BOED

Clinical data
- Other names: 4-Methyl-2,5-dimethoxy-β-ethoxyphenethylamine; 2,5-Dimethoxy-β-ethoxy-4-methylphenethylamine; 2,5-Dimethoxy-4-methyl-β-ethoxyphenethylamine; β-Ethoxy-2C-D; β-EtO-2C-D
- Routes of administration: Oral
- Drug class: Psychoactive drug
- ATC code: None;

Pharmacokinetic data
- Duration of action: 10 hours

Identifiers
- IUPAC name 2-(2,5-dimethoxy-4-methylphenyl)-2-ethoxyethan-1-amine;

Chemical and physical data
- Formula: C_{13}H_{21}NO_{3}
- Molar mass: 239.315 g·mol^{−1}
- 3D model (JSmol): Interactive image;
- SMILES CCOC(c1cc(OC)c(cc1OC)C)CN;
- InChI InChI=1S/C13H21NO3/c1-5-17-13(8-14)10-7-11(15-3)9(2)6-12(10)16-4/h6-7,13H,5,8,14H2,1-4H3; Key:LZNFMACBNUDNGO-UHFFFAOYSA-N;

= BOED =

BOED, also known as 4-methyl-2,5-dimethoxy-β-ethoxyphenethylamine or as β-ethoxy-2C-D, is a psychoactive drug of the phenethylamine, 2C, and BOx families.
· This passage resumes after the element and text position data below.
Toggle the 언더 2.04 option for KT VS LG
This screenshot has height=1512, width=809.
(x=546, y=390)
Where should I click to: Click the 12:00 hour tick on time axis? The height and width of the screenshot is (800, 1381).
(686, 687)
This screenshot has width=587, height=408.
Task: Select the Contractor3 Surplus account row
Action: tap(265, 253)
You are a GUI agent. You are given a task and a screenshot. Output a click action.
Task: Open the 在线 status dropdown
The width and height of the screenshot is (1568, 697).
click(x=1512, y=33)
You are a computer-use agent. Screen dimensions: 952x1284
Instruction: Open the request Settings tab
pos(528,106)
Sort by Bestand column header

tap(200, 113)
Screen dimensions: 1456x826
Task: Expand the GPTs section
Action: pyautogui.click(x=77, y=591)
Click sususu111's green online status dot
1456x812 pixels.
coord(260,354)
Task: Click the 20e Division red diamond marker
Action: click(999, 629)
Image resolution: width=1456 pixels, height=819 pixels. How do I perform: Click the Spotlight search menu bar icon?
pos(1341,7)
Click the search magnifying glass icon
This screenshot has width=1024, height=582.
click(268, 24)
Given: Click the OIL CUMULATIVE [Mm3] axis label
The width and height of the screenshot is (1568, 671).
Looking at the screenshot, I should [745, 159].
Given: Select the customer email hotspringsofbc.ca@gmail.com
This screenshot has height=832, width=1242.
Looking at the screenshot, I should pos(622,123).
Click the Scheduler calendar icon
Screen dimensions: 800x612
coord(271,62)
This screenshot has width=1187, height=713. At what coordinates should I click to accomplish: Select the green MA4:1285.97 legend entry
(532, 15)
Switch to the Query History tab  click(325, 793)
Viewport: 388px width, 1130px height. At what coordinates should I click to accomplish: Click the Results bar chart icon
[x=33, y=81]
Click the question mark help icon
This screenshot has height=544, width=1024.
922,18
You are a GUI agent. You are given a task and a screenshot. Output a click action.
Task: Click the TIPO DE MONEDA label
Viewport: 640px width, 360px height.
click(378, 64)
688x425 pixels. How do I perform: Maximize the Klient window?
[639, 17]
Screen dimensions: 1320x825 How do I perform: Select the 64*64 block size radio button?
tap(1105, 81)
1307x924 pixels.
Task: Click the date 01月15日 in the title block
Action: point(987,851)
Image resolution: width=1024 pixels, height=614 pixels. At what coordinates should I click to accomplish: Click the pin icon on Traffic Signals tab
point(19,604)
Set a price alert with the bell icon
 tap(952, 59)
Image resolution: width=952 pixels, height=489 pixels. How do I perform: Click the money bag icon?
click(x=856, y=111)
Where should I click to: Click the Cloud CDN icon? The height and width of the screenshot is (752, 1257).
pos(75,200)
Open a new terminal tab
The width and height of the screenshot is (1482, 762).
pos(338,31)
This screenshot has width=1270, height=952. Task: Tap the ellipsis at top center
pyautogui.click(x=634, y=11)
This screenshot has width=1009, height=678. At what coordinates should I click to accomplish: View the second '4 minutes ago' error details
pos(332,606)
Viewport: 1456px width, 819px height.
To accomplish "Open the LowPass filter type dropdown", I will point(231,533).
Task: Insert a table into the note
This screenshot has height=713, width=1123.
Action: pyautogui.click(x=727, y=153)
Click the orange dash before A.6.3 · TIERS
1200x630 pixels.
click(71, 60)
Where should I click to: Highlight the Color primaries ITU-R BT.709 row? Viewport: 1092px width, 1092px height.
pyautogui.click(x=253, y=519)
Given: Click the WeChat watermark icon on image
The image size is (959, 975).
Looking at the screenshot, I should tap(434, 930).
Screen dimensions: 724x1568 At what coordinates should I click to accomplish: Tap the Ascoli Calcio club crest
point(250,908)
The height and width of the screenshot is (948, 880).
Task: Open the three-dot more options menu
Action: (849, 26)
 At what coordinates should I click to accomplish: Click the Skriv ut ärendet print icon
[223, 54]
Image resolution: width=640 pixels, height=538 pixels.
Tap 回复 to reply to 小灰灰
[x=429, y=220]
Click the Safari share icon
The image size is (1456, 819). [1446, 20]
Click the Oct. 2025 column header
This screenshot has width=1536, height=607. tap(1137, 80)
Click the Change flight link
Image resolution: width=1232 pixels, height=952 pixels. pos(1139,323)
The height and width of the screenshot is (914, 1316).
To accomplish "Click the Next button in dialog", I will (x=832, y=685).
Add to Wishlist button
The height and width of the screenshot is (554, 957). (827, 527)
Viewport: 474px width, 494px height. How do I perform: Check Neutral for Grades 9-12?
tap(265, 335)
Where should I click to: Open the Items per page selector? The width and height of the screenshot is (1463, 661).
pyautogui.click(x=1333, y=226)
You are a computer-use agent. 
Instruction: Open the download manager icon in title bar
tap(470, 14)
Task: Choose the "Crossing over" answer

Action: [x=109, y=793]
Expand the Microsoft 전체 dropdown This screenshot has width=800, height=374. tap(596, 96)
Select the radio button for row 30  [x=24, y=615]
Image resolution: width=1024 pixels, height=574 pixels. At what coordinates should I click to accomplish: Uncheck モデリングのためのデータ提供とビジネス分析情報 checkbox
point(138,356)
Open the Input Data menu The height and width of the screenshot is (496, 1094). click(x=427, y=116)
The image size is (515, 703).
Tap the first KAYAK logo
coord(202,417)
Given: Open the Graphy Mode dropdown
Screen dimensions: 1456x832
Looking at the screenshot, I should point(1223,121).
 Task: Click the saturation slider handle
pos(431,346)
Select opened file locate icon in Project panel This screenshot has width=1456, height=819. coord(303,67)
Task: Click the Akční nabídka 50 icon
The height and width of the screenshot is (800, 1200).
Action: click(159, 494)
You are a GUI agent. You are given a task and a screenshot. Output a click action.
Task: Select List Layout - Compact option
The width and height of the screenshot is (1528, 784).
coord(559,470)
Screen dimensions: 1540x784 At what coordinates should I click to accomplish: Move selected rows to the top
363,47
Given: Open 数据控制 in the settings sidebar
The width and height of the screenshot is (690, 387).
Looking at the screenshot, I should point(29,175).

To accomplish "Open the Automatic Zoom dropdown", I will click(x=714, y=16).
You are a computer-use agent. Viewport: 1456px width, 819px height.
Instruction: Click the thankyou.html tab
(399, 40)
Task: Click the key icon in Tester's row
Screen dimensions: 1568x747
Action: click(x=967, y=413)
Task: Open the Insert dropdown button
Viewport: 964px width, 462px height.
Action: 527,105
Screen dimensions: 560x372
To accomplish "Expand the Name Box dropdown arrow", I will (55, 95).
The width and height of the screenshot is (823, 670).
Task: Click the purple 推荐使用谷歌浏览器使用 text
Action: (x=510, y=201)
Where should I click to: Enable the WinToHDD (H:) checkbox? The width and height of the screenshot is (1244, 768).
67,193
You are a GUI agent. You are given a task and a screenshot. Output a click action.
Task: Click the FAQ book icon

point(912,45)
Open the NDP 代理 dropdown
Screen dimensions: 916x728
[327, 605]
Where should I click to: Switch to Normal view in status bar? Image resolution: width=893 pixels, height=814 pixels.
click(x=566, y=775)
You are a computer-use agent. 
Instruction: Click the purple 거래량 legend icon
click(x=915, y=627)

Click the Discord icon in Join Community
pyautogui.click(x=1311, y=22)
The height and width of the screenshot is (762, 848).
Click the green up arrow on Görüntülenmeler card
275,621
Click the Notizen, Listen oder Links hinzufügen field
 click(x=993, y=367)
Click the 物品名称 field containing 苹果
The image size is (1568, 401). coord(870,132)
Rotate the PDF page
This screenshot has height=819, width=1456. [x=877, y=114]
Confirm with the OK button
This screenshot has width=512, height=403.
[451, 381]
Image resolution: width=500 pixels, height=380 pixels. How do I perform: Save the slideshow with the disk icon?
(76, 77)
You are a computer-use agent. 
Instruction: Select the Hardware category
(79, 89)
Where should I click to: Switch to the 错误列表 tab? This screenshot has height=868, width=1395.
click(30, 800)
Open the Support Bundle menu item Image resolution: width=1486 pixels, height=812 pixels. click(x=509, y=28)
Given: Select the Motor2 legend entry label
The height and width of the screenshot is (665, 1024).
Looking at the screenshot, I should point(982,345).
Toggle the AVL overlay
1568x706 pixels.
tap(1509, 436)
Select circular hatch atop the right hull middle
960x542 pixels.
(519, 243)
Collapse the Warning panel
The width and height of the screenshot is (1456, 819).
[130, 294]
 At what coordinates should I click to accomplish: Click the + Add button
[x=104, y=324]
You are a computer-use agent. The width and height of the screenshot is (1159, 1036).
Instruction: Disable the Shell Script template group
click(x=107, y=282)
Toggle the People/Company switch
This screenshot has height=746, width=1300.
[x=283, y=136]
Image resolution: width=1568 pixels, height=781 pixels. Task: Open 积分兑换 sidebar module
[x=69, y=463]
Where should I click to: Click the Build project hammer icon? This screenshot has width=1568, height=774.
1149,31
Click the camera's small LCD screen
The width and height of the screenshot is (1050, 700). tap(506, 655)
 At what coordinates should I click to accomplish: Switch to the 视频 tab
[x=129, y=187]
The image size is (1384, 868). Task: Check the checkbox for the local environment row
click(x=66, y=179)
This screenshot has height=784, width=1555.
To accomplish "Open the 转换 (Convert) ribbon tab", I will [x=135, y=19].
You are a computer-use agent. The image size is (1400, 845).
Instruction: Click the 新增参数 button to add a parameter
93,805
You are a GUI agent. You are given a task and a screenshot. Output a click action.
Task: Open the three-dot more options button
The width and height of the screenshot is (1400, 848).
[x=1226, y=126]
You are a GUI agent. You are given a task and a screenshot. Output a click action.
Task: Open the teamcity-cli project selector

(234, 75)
It is the β-ethoxy derivative of 2C-D and homologue of BOD (β-methoxy-2C-D). The drug was briefly described by Alexander Shulgin in his 1991 book PiHKAL (Phenethylamines I Have Known and Loved). Its dose was said to be 70 to 75 mg orally and its duration was 10 hours. The drug was said to be about 3-fold less potent than BOD. Its effects included a highly intoxicated state, no visual effects, appetite suppression, and diuresis. The chemical synthesis of the drug was also briefly described. It is a controlled substance in Canada under phenethylamine blanket-ban language.